The awards were designed by Ann Gardner
Early this morning, in an awards ceremony on Seattle's waterfront, Crosscut unveiled its 2014 Courage Award Winners in the categories of Business, Culture and Public Service and honored the first ever winner of the David Brewster Lifetime Achievement Award.
David Brewster Lifetime Achievement Award: Billy Frank, Jr.
The late Billy Frank Jr., a member of the Nisqually tribe, asserted tribal treaty rights to harvest Northwest salmon long before they were recognized by the Courts. For this brash assertion, Billy was “chased and tear-gassed, tackled, punched, pushed face-first into the mud, handcuffed and dragged soaking wet to the county jail.” He was arrested more than 50 times over the course of his life.
Rather than be embittered by his experience, Billy helped create the Nisqually River Council, and brought the Council’s warring factions together (farmers, loggers, small towns, large corporations, the U.S. Park Service, Joint Base Lewis-McChord and others) to restore the Nisqually River and its precious salmon runs. Read more about Billy Frank, Jr.
Courage Award in Business: Community Sourced Capital
As graduate students, neither of Community Sourced Capital's co-founders had formal finance experience. But they knew enough to see that something was missing: There was no good way for cash-strapped businesses to finance small-scale improvements that would grow their enterprises.
So Rachel Maxwell, 55, and Casey Dilloway, 28, did something slightly revolutionary. They created their own financial system — a platform that helps businesses leverage their own communities to provide zero interest loans, financed in $50 chunks known as Squares.
"Everyone told us we couldn't possibly do that," Maxwell says. So far though, the company has enlisted 3,000 community lenders, or square-holders, to finance about $450,000 in projects — including the opening of Pioneer Square's Pizzeria Gabbiano. Read more about Community Sourced Capital.
Courage Award in Public Service: Eastside Catholic students
When Eastside Catholic High School Vice Principal Mark Zmuda lost his job over his same-sex marriage, many of his students were shocked. Rather than nurse their anger and disappointment quietly, they decided to speak up, quickly organizing protests, media events and petition drives on Zmuda’s behalf. The hard work of student organizers, including Sienna Colburn, 16, and then-senior Julia Burns, 19, culminated in a day of protest on Mr. Zmuda's behalf drew international attention.

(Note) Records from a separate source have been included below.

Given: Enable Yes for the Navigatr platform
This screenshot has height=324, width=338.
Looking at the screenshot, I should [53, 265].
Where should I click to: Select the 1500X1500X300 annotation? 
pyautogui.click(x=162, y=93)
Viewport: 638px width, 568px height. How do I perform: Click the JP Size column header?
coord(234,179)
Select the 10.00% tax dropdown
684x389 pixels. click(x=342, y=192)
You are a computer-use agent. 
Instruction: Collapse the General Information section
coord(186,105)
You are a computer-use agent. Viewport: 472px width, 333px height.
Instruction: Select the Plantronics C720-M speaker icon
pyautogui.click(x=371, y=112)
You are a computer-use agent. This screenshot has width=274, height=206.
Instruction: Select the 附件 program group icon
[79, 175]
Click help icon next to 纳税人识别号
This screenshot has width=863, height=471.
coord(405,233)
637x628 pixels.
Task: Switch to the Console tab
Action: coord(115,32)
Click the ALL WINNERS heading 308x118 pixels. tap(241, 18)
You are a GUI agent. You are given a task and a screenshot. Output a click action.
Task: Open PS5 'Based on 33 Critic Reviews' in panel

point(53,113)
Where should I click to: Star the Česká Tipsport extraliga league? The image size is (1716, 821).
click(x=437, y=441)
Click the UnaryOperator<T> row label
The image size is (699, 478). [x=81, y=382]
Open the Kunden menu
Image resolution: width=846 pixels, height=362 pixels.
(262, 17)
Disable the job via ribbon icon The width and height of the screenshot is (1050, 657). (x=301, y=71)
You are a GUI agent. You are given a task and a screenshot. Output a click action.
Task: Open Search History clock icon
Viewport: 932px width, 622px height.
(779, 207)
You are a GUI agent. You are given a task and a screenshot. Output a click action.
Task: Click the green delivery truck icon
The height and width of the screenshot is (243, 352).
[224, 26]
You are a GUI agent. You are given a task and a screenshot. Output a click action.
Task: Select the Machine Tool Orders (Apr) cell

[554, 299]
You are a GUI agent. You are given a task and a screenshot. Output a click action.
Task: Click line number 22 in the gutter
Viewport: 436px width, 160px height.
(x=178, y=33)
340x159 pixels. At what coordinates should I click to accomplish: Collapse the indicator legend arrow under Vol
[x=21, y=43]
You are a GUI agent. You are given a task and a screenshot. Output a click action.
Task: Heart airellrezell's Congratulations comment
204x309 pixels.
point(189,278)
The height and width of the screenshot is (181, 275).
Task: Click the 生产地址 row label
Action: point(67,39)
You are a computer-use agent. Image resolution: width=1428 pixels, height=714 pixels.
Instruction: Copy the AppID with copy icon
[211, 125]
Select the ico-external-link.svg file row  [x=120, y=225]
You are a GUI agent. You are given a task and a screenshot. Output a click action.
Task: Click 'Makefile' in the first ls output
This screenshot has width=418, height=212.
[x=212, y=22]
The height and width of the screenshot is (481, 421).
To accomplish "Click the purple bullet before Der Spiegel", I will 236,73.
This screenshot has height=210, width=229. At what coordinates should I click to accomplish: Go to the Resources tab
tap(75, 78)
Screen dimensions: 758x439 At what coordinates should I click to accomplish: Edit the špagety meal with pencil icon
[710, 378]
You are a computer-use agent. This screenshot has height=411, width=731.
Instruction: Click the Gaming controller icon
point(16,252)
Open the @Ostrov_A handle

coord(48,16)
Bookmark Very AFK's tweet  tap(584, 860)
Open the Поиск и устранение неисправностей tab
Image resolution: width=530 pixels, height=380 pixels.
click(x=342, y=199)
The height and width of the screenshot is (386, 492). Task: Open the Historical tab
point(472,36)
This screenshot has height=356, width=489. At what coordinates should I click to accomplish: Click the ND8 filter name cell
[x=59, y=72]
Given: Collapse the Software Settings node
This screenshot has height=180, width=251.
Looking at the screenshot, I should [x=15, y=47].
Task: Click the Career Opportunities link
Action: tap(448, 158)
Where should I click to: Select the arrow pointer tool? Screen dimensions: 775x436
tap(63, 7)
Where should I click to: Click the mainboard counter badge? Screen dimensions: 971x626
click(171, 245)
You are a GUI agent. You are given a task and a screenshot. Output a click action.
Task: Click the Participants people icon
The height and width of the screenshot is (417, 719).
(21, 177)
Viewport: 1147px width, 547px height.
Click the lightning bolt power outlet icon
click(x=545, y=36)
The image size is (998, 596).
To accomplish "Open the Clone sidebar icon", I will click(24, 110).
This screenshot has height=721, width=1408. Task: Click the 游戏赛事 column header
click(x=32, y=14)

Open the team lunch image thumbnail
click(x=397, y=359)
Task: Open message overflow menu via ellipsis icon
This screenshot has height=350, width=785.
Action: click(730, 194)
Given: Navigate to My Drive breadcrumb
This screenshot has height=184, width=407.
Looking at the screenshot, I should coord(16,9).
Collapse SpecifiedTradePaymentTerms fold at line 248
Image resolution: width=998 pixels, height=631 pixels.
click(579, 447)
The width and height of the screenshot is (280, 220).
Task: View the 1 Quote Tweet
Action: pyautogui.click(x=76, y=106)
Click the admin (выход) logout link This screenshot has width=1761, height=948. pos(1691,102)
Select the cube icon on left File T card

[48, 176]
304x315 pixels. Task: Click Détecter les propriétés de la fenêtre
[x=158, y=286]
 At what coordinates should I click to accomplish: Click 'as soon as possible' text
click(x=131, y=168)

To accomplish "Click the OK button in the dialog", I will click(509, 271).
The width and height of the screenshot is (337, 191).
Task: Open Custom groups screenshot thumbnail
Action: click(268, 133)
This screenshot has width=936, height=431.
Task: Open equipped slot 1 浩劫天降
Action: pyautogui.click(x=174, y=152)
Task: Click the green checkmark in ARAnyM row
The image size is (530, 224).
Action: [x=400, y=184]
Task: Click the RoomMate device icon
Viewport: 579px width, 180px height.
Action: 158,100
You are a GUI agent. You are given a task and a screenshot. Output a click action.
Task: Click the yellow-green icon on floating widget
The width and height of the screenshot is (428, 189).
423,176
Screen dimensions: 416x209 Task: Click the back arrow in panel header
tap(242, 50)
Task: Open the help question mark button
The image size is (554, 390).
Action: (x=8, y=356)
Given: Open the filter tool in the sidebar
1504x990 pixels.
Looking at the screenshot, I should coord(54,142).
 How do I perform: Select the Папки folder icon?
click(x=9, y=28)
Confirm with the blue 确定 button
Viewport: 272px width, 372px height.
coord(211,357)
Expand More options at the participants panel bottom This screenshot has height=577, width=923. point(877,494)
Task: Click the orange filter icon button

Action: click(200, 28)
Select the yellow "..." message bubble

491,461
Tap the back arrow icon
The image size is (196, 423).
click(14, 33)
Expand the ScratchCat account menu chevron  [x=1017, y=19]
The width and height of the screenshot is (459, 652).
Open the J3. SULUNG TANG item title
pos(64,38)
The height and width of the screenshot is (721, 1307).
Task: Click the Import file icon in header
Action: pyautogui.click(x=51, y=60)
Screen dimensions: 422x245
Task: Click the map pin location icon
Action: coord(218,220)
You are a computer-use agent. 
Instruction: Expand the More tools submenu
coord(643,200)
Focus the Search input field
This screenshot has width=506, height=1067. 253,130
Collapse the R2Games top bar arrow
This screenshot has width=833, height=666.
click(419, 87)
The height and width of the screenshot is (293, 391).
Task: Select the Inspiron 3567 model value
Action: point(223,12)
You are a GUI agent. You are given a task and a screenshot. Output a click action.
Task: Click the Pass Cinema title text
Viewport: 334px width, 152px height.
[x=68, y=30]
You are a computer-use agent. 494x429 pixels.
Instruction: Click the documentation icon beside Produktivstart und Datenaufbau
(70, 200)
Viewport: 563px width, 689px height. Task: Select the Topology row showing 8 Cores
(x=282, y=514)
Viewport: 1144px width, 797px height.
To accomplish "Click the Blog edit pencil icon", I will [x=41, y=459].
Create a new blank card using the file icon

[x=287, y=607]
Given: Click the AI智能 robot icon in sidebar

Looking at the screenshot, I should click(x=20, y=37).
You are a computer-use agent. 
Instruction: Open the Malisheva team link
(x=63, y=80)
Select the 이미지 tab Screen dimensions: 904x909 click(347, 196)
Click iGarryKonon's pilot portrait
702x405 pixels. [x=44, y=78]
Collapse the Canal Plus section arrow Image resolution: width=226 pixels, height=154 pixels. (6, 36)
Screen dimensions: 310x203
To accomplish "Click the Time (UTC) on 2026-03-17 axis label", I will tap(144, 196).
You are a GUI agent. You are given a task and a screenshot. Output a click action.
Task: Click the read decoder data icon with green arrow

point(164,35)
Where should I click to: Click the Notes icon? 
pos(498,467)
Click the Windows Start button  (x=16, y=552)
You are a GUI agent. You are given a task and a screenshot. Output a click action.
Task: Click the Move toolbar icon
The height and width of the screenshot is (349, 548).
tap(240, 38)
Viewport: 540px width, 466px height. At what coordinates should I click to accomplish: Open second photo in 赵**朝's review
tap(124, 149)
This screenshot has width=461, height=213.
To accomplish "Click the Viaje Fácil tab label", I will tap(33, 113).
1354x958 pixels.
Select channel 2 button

Though their actions raised uncomfortable issues for administrators, parents and the archdioceses, students, faculty and administration managed to maintain an exemplary level of civility and mutual respect. Read more about the students of Eastside Catholic High School.
Courage Award in Culture: Valerie Curtis-Newton
As the head of Performance at the University of Washington’s School of Drama, and a founder of African American theater company The Hansberry Project, Valerie Curtis-Newton, 55, has committed herself to diversifying NW theater and occasioning frank conversations about race. She has taken fire from members of all communities over her choices and methods, but she hasn’t eased up or backed down.
“People are afraid to have that conversation [about inclusion],” says Curtis-Newton. “But I want to have the conversation so much. When you’re working for the biggest possible ideal, all your fears get really small. If more of us find the courage to connect to that big ideal, we’ll cross the bridge more easily.” Read more about Valerie Curtis-Newton.
Our thanks to …
Award Designer Ann Gardner. An award-winning Seattle artist who calls herself “primarily a sculptor,” Gardner donated her time to design Crosscut's Courage Awards. Her portfolio features many, graceful public and private works and commissions, including Lebeg (slight movement in the air), a series of slender glass pods suspended above a terrazzo floor in the lobby of the WA State Convention and Trade.
When we asked Ann to create the 2014 Courage Award statue, she puzzled over the design for weeks. Finally, “I decided to write the word “courage” out in longhand,” she says. “Since that was done by hand, it represented something done by a human (me), an act of humanity, and that, in the end, is what I connect to the word.”
Keynote speaker Jean Enersen. Enersen, an acclaimed local news anchor, recently stepped down from her KING-TV anchor duties after 42 years behind the desk and her trailblazing career is a study in firsts: first female local TV news anchor in the country; first to anchor a news program in the Soviet Union; first to travel to Africa with Bill and Melinda Gates; first local TV reporter in China.
And now, the first female journalist to give a keynote address at Crosscut's Courage Awards.